§ What needs to be done: Restate each entry word for word. Keep every detail intact.

[[ Task input, beginning ]]

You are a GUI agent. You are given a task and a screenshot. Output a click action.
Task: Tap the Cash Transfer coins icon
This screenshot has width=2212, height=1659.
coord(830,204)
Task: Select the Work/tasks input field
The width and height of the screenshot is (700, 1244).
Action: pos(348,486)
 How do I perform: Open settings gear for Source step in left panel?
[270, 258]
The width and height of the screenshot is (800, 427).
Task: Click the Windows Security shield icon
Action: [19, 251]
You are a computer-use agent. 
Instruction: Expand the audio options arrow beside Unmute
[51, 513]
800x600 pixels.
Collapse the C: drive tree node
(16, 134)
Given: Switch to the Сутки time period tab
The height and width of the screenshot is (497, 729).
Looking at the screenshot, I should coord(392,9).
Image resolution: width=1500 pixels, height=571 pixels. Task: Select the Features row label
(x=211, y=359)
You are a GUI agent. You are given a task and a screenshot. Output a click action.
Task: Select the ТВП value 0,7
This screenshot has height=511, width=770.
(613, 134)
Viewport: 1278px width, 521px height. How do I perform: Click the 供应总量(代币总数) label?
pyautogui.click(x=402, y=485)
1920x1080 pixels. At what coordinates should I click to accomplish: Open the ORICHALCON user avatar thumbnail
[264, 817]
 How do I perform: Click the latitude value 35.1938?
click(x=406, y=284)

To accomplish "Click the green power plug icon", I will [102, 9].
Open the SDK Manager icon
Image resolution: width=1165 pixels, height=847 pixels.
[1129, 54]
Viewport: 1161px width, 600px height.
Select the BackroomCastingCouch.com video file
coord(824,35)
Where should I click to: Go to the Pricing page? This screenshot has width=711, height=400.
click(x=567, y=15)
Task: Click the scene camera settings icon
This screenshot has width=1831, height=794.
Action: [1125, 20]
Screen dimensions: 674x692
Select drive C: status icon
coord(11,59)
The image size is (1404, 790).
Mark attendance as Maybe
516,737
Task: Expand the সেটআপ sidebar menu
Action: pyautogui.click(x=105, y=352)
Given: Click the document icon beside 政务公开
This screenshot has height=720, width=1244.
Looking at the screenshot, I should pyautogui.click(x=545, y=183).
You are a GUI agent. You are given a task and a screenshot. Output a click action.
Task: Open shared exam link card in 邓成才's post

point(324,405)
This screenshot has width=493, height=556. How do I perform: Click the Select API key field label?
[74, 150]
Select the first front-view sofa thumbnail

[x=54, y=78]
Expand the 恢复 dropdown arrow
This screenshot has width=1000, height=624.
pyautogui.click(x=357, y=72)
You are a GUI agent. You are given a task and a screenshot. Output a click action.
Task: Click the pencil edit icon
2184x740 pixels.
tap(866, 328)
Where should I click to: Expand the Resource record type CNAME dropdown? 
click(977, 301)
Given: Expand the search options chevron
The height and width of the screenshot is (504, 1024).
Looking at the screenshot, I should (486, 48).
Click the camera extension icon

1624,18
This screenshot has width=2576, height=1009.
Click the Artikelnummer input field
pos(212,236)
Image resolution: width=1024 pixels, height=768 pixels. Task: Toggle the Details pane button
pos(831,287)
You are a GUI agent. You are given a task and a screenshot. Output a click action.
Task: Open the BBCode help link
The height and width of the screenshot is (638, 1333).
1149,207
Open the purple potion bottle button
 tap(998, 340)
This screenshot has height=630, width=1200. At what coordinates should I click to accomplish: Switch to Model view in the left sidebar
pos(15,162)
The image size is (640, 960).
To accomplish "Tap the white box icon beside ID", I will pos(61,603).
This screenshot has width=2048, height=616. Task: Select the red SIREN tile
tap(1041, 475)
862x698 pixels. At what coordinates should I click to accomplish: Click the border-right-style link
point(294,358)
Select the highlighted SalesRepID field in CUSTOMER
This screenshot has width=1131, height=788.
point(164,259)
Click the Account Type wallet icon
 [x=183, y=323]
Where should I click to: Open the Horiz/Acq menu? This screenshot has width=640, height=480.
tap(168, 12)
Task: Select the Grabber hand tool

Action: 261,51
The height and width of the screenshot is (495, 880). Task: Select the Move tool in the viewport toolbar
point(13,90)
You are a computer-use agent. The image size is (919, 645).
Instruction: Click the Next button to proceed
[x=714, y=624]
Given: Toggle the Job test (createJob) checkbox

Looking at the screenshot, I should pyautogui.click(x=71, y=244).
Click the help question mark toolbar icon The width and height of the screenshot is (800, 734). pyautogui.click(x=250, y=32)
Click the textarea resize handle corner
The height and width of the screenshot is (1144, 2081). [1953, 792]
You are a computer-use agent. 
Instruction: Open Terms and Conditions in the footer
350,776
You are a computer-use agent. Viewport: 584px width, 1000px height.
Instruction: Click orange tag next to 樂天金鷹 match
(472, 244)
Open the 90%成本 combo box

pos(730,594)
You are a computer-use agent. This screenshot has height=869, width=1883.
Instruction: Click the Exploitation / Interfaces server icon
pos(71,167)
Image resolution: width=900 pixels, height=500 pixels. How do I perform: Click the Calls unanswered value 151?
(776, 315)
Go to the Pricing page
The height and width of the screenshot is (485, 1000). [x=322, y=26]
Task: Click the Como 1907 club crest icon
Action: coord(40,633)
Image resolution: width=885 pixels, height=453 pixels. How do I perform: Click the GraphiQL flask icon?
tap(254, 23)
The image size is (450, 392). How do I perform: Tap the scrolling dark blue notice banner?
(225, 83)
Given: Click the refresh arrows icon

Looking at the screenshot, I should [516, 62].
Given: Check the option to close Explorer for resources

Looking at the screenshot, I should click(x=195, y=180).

[[ Task input, end ]]

§ Output for this exercise:
You are a GUI agent. You are given a task and a screenshot. Output a click action.
Task: Tap the Cash Transfer coins icon
This screenshot has width=2212, height=1659.
coord(830,204)
Task: Select the Work/tasks input field
The width and height of the screenshot is (700, 1244).
Action: pos(348,486)
 How do I perform: Open settings gear for Source step in left panel?
[270, 258]
The width and height of the screenshot is (800, 427).
Task: Click the Windows Security shield icon
Action: [19, 251]
You are a computer-use agent. 
Instruction: Expand the audio options arrow beside Unmute
[51, 513]
800x600 pixels.
Collapse the C: drive tree node
(16, 134)
Given: Switch to the Сутки time period tab
The height and width of the screenshot is (497, 729).
Looking at the screenshot, I should coord(392,9).
Image resolution: width=1500 pixels, height=571 pixels. Task: Select the Features row label
(x=211, y=359)
You are a GUI agent. You are given a task and a screenshot. Output a click action.
Task: Select the ТВП value 0,7
This screenshot has height=511, width=770.
(613, 134)
Viewport: 1278px width, 521px height. How do I perform: Click the 供应总量(代币总数) label?
pyautogui.click(x=402, y=485)
1920x1080 pixels. At what coordinates should I click to accomplish: Open the ORICHALCON user avatar thumbnail
[264, 817]
 How do I perform: Click the latitude value 35.1938?
click(x=406, y=284)

To accomplish "Click the green power plug icon", I will [102, 9].
Open the SDK Manager icon
Image resolution: width=1165 pixels, height=847 pixels.
[1129, 54]
Viewport: 1161px width, 600px height.
Select the BackroomCastingCouch.com video file
coord(824,35)
Where should I click to: Go to the Pricing page? This screenshot has width=711, height=400.
click(x=567, y=15)
Task: Click the scene camera settings icon
This screenshot has width=1831, height=794.
Action: [1125, 20]
Screen dimensions: 674x692
Select drive C: status icon
coord(11,59)
The image size is (1404, 790).
Mark attendance as Maybe
516,737
Task: Expand the সেটআপ sidebar menu
Action: pyautogui.click(x=105, y=352)
Given: Click the document icon beside 政务公开
This screenshot has height=720, width=1244.
Looking at the screenshot, I should pyautogui.click(x=545, y=183).
You are a GUI agent. You are given a task and a screenshot. Output a click action.
Task: Open shared exam link card in 邓成才's post

point(324,405)
This screenshot has width=493, height=556. How do I perform: Click the Select API key field label?
[74, 150]
Select the first front-view sofa thumbnail

[x=54, y=78]
Expand the 恢复 dropdown arrow
This screenshot has width=1000, height=624.
pyautogui.click(x=357, y=72)
You are a GUI agent. You are given a task and a screenshot. Output a click action.
Task: Click the pencil edit icon
2184x740 pixels.
tap(866, 328)
Where should I click to: Expand the Resource record type CNAME dropdown? 
click(977, 301)
Given: Expand the search options chevron
The height and width of the screenshot is (504, 1024).
Looking at the screenshot, I should (486, 48).
Click the camera extension icon

1624,18
This screenshot has width=2576, height=1009.
Click the Artikelnummer input field
pos(212,236)
Image resolution: width=1024 pixels, height=768 pixels. Task: Toggle the Details pane button
pos(831,287)
You are a GUI agent. You are given a task and a screenshot. Output a click action.
Task: Open the BBCode help link
The height and width of the screenshot is (638, 1333).
1149,207
Open the purple potion bottle button
 tap(998, 340)
This screenshot has height=630, width=1200. At what coordinates should I click to accomplish: Switch to Model view in the left sidebar
pos(15,162)
The image size is (640, 960).
To accomplish "Tap the white box icon beside ID", I will pos(61,603).
This screenshot has width=2048, height=616. Task: Select the red SIREN tile
tap(1041, 475)
862x698 pixels. At what coordinates should I click to accomplish: Click the border-right-style link
point(294,358)
Select the highlighted SalesRepID field in CUSTOMER
This screenshot has width=1131, height=788.
point(164,259)
Click the Account Type wallet icon
 [x=183, y=323]
Where should I click to: Open the Horiz/Acq menu? This screenshot has width=640, height=480.
tap(168, 12)
Task: Select the Grabber hand tool

Action: 261,51
The height and width of the screenshot is (495, 880). Task: Select the Move tool in the viewport toolbar
point(13,90)
You are a computer-use agent. The image size is (919, 645).
Instruction: Click the Next button to proceed
[x=714, y=624]
Given: Toggle the Job test (createJob) checkbox

Looking at the screenshot, I should pyautogui.click(x=71, y=244).
Click the help question mark toolbar icon The width and height of the screenshot is (800, 734). pyautogui.click(x=250, y=32)
Click the textarea resize handle corner
The height and width of the screenshot is (1144, 2081). [1953, 792]
You are a computer-use agent. 
Instruction: Open Terms and Conditions in the footer
350,776
You are a computer-use agent. Viewport: 584px width, 1000px height.
Instruction: Click orange tag next to 樂天金鷹 match
(472, 244)
Open the 90%成本 combo box

pos(730,594)
You are a computer-use agent. This screenshot has height=869, width=1883.
Instruction: Click the Exploitation / Interfaces server icon
pos(71,167)
Image resolution: width=900 pixels, height=500 pixels. How do I perform: Click the Calls unanswered value 151?
(776, 315)
Go to the Pricing page
The height and width of the screenshot is (485, 1000). [x=322, y=26]
Task: Click the Como 1907 club crest icon
Action: coord(40,633)
Image resolution: width=885 pixels, height=453 pixels. How do I perform: Click the GraphiQL flask icon?
tap(254, 23)
The image size is (450, 392). How do I perform: Tap the scrolling dark blue notice banner?
(225, 83)
Given: Click the refresh arrows icon

Looking at the screenshot, I should [516, 62].
Given: Check the option to close Explorer for resources

Looking at the screenshot, I should click(x=195, y=180).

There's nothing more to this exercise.